Now part of a robust alumni network with footholds in major media markets across the country, they’re still drawing on the multimedia skills they harnessed as Quinnipiac student-journalists. It’s what attracted them to Quinnipiac in the first place.


“First day freshman year, you have a camera in your hand. Knowing that I would get hands-on experience like that was why I chose Quinnipiac,” said Kruczynski, a Natick, Massachusetts native who joined WFSB last summer after a two-year stint at WFXG FOX54 in Augusta, Georgia.

Added Schueller: “You get a flexibility in picking classes that were tailored towards exactly what you wanted to do. I knew there were classes I wanted to take to be an on-air reporter versus classes I would maybe take if I wanted to be a print journalist. So it was nice to be able to tailor a schedule for what I wanted to do. It also helped being so close to my professors in the journalism department because they were such a guiding force, showing me and telling me what would be best for me. As much as I thought I knew myself, I think there were people in college who at times knew me better than I did.”

Fearon was sure of his path from a young age. In fact, he was still in high school when he decided to follow the professional footprints of his parents, who met on the set of the long-running news magazine show "Inside Edition."

A diehard Mets fan, he initially saw himself dispensing provocative takes as a morning show commentator in the bombastic style of ESPN’s Stephen A. Smith. But Fearon developed a taste for hard news after serving as Q30’s dedicated beat reporter for men’s basketball and men’s soccer.

He still employs the conversational tone he honed on Sports Paws and other Q30 sports shows, but he’s now reporting on priest shortages and public hearings instead of point guards and power forwards. After stints at FOX56 WOLF-TV in Wilkes Barre, Pennsylvania, and WOAY-TV in Oak Hill, West Virginia, he jumped at the chance to return to Connecticut in June 2022 and rep the blue and gold — on and off camera.

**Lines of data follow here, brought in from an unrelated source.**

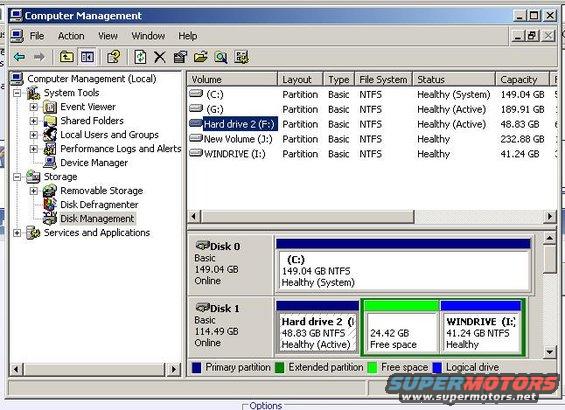Toggle the Show/Hide Console Tree icon
Viewport: 565px width, 410px height.
click(88, 57)
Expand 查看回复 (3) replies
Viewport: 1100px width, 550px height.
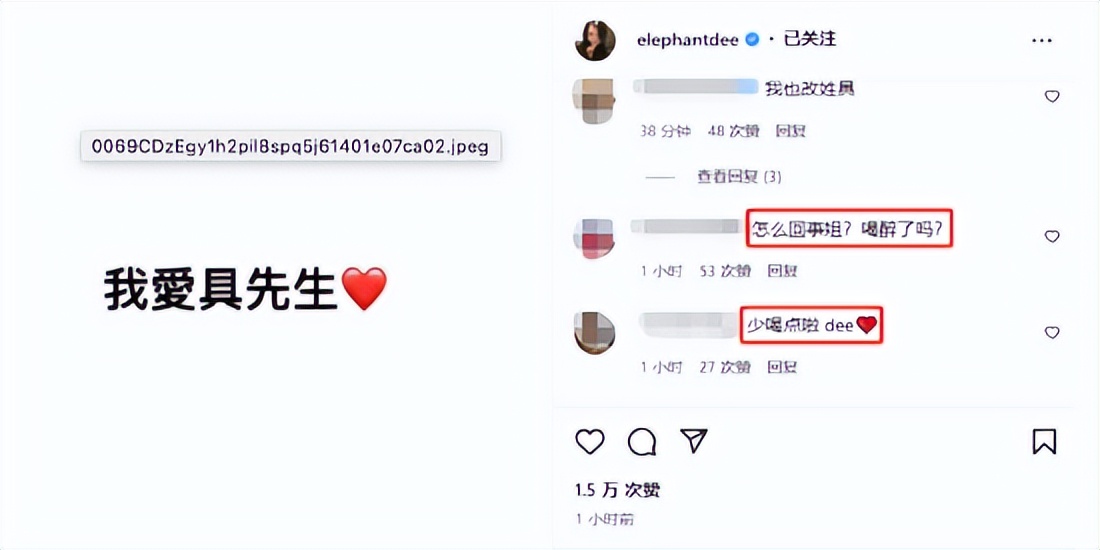point(739,177)
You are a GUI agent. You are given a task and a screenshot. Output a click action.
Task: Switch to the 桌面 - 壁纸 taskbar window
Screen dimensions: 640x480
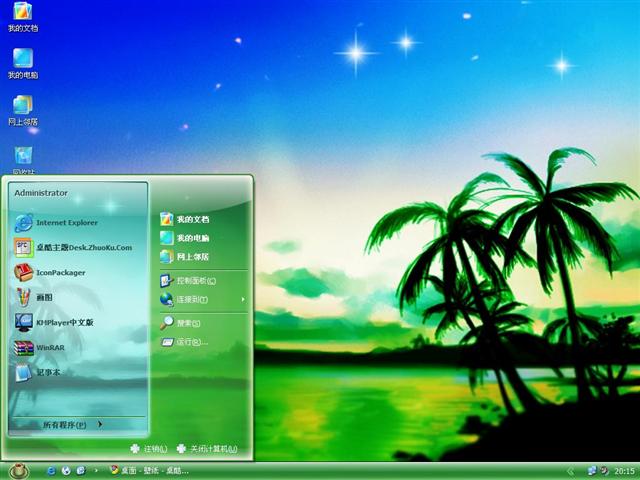150,470

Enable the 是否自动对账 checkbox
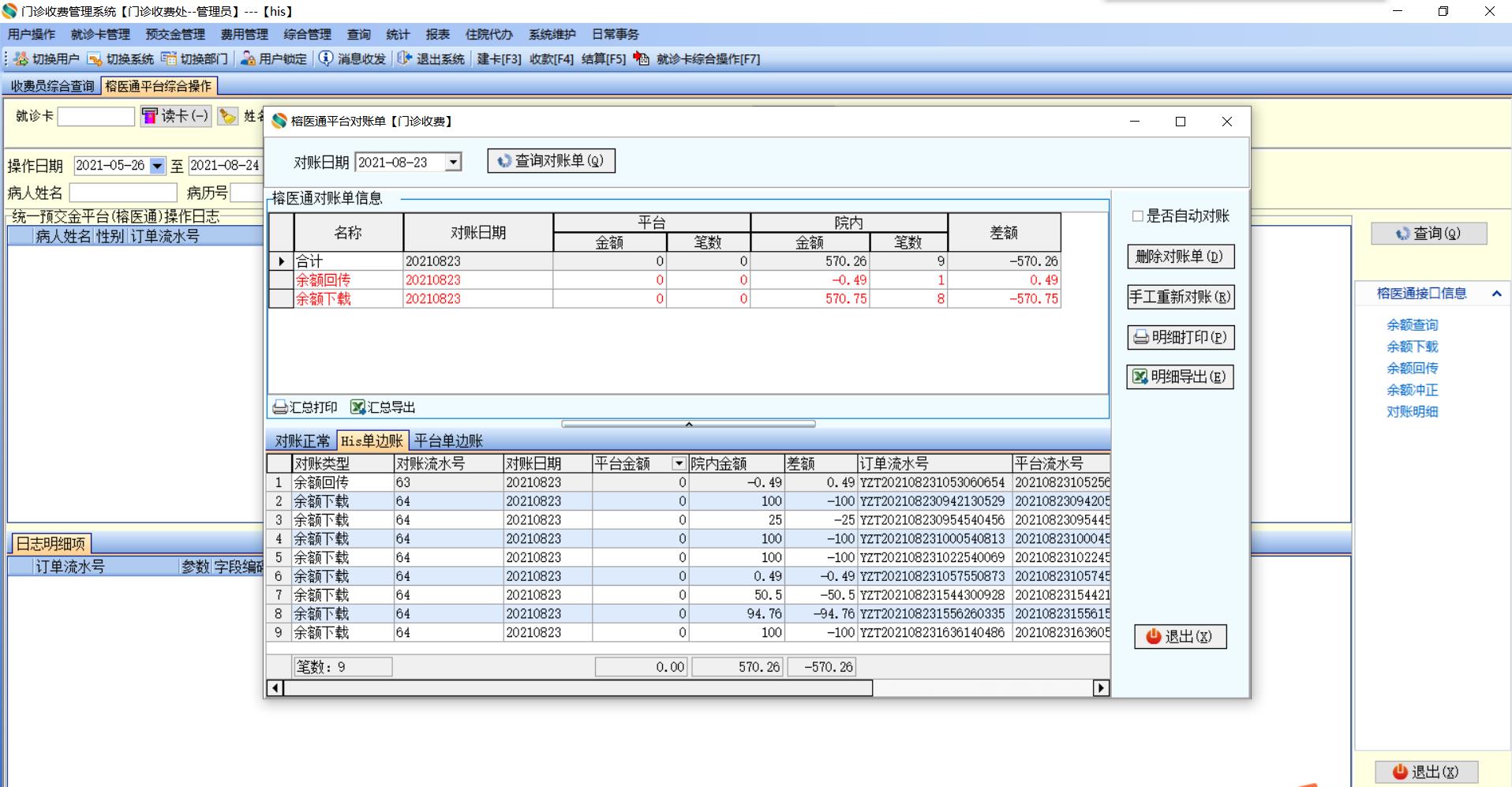point(1137,216)
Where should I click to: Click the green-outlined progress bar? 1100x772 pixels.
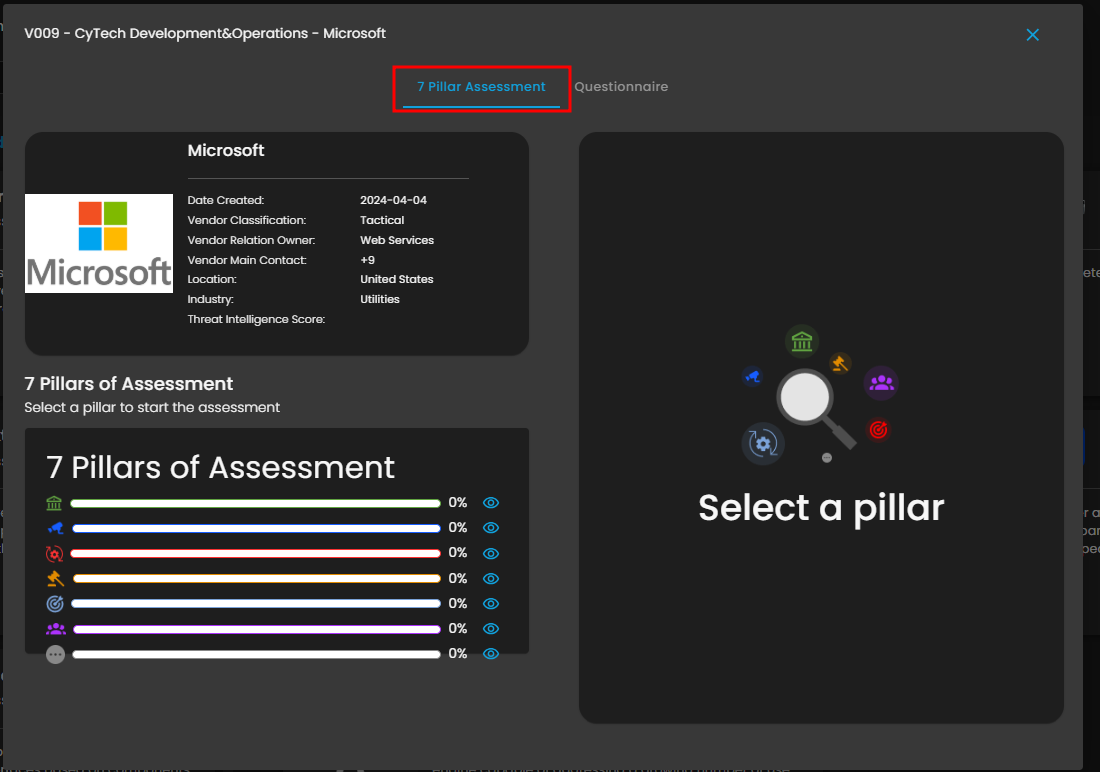coord(255,503)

“I talk about Quinnipiac nonstop to the sports guys at the station, to all my coworkers,” Fearon said. “I can't get enough of it, and I think they probably get sick of me over there talking about what it's like too much. But it's because I loved it. Everyone who knows me knows I had an unbelievable experience. So I always tell people that and I always recommend the school, especially if you’re trying to get into communications. Quinnipiac really lets students pursue whatever they’re passionate about and lets them take it and run with it. It really gives them a lot of opportunities from the jump.”

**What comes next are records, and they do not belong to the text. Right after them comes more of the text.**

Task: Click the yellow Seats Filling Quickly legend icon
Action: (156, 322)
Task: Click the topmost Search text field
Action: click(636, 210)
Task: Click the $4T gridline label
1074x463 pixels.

Kruczynski, another former athlete who considered a college tennis career before deciding to pursue her ideal communications program, was hired a week after Fearon. She, too, has tackled a wide array of topics as a reporter at WFSB and can find the humor in how far she’s come since her foray into broadcast journalism as a high school student: hard-hitting coverage of a pep rally.

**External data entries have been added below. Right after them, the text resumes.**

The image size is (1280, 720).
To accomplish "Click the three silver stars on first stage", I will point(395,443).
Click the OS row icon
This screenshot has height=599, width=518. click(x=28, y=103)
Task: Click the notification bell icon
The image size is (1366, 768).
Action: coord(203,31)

“It was horrendous,” Kruczynski said. “It was so bad. Like, the funniest but worst thing ever. I look back and just laugh it.”

Schueller dreamed of becoming an entertainment reporter after watching awards shows with her mom growing up in New Jersey. Hired in January 2023, she left the warmth of her first career stop in Huntsville, Alabama, and arrived just in time to cover the state’s first significant snowfall from the front lines. Still, the chance to work in a top-30 market with some friendly faces made it an easy choice.

“Talking to Dylan and Eliza beforehand and having them tell me about their experiences at the station just solidified that I needed to come back here,” said Schueller, who interned at the Today Show in New York after graduation. “When you talk to people who you trust, who went to the same school as you and have that same upbringing — it definitely drew me to WFSB.”